### Exercise aim
Output all entries below exactly as they are given.

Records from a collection
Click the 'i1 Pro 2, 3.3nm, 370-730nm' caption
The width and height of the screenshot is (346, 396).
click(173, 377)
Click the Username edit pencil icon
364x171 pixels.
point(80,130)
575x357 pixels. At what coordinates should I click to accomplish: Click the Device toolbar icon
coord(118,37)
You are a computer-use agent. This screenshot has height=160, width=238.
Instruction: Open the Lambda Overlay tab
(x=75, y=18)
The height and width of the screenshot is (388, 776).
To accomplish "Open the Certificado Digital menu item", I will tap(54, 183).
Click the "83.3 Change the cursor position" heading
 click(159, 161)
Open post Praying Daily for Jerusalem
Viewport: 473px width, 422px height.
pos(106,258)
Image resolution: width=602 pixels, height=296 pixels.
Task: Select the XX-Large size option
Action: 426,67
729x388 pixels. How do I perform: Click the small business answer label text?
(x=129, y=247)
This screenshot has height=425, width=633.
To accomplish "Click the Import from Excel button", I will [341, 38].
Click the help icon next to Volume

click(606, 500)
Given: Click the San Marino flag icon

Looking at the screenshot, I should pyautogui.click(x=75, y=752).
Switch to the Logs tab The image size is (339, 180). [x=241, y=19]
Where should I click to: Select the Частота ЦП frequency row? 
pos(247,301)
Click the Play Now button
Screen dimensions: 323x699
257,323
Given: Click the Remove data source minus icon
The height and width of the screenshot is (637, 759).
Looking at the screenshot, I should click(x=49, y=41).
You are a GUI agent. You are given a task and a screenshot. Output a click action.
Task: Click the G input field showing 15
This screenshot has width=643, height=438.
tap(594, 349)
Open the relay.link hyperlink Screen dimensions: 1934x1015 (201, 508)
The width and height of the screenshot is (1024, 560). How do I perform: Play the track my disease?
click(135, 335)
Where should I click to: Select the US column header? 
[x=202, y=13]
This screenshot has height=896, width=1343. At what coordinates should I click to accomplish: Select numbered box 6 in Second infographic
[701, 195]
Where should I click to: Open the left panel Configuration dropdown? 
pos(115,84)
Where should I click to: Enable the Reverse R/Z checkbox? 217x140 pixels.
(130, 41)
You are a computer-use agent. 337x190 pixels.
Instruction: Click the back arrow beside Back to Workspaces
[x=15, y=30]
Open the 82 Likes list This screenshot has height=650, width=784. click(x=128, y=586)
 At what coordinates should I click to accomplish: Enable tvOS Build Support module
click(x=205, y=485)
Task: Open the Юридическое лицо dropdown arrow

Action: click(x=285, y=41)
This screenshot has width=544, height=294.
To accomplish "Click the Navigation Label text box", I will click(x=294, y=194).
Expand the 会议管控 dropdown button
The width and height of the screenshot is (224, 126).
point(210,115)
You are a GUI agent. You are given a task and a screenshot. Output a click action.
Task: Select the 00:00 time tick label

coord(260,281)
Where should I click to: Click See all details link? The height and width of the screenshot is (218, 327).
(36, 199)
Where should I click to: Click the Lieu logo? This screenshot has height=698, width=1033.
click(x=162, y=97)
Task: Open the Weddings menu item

### Reply to the task
Click the 'i1 Pro 2, 3.3nm, 370-730nm' caption
The width and height of the screenshot is (346, 396).
click(173, 377)
Click the Username edit pencil icon
364x171 pixels.
point(80,130)
575x357 pixels. At what coordinates should I click to accomplish: Click the Device toolbar icon
coord(118,37)
You are a computer-use agent. This screenshot has height=160, width=238.
Instruction: Open the Lambda Overlay tab
(x=75, y=18)
The height and width of the screenshot is (388, 776).
To accomplish "Open the Certificado Digital menu item", I will tap(54, 183).
Click the "83.3 Change the cursor position" heading
 click(159, 161)
Open post Praying Daily for Jerusalem
Viewport: 473px width, 422px height.
pos(106,258)
Image resolution: width=602 pixels, height=296 pixels.
Task: Select the XX-Large size option
Action: 426,67
729x388 pixels. How do I perform: Click the small business answer label text?
(x=129, y=247)
This screenshot has height=425, width=633.
To accomplish "Click the Import from Excel button", I will [341, 38].
Click the help icon next to Volume

click(606, 500)
Given: Click the San Marino flag icon

Looking at the screenshot, I should pyautogui.click(x=75, y=752).
Switch to the Logs tab The image size is (339, 180). [x=241, y=19]
Where should I click to: Select the Частота ЦП frequency row? 
pos(247,301)
Click the Play Now button
Screen dimensions: 323x699
257,323
Given: Click the Remove data source minus icon
The height and width of the screenshot is (637, 759).
Looking at the screenshot, I should click(x=49, y=41).
You are a GUI agent. You are given a task and a screenshot. Output a click action.
Task: Click the G input field showing 15
This screenshot has width=643, height=438.
tap(594, 349)
Open the relay.link hyperlink Screen dimensions: 1934x1015 (201, 508)
The width and height of the screenshot is (1024, 560). How do I perform: Play the track my disease?
click(135, 335)
Where should I click to: Select the US column header? 
[x=202, y=13]
This screenshot has height=896, width=1343. At what coordinates should I click to accomplish: Select numbered box 6 in Second infographic
[701, 195]
Where should I click to: Open the left panel Configuration dropdown? 
pos(115,84)
Where should I click to: Enable the Reverse R/Z checkbox? 217x140 pixels.
(130, 41)
You are a computer-use agent. 337x190 pixels.
Instruction: Click the back arrow beside Back to Workspaces
[x=15, y=30]
Open the 82 Likes list This screenshot has height=650, width=784. click(x=128, y=586)
 At what coordinates should I click to accomplish: Enable tvOS Build Support module
click(x=205, y=485)
Task: Open the Юридическое лицо dropdown arrow

Action: click(x=285, y=41)
This screenshot has width=544, height=294.
To accomplish "Click the Navigation Label text box", I will click(x=294, y=194).
Expand the 会议管控 dropdown button
The width and height of the screenshot is (224, 126).
point(210,115)
You are a GUI agent. You are given a task and a screenshot. Output a click action.
Task: Select the 00:00 time tick label

coord(260,281)
Where should I click to: Click See all details link? The height and width of the screenshot is (218, 327).
(36, 199)
Where should I click to: Click the Lieu logo? This screenshot has height=698, width=1033.
click(x=162, y=97)
Task: Open the Weddings menu item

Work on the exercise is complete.